Copy the following entries word for word, keeping every line in its original order.

:: Records for this task ::

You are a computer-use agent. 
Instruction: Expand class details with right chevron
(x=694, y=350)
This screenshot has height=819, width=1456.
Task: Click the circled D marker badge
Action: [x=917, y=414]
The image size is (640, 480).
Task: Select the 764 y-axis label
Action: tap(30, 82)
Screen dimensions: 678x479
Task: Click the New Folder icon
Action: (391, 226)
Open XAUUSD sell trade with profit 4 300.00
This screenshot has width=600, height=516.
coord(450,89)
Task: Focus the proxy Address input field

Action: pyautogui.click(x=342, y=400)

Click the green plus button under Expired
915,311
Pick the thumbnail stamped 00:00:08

:::

- _Solution for this exercise_:
You are a computer-use agent. 
Instruction: Expand class details with right chevron
(x=694, y=350)
This screenshot has height=819, width=1456.
Task: Click the circled D marker badge
Action: [x=917, y=414]
The image size is (640, 480).
Task: Select the 764 y-axis label
Action: tap(30, 82)
Screen dimensions: 678x479
Task: Click the New Folder icon
Action: (391, 226)
Open XAUUSD sell trade with profit 4 300.00
This screenshot has width=600, height=516.
coord(450,89)
Task: Focus the proxy Address input field

Action: pyautogui.click(x=342, y=400)

Click the green plus button under Expired
915,311
Pick the thumbnail stamped 00:00:08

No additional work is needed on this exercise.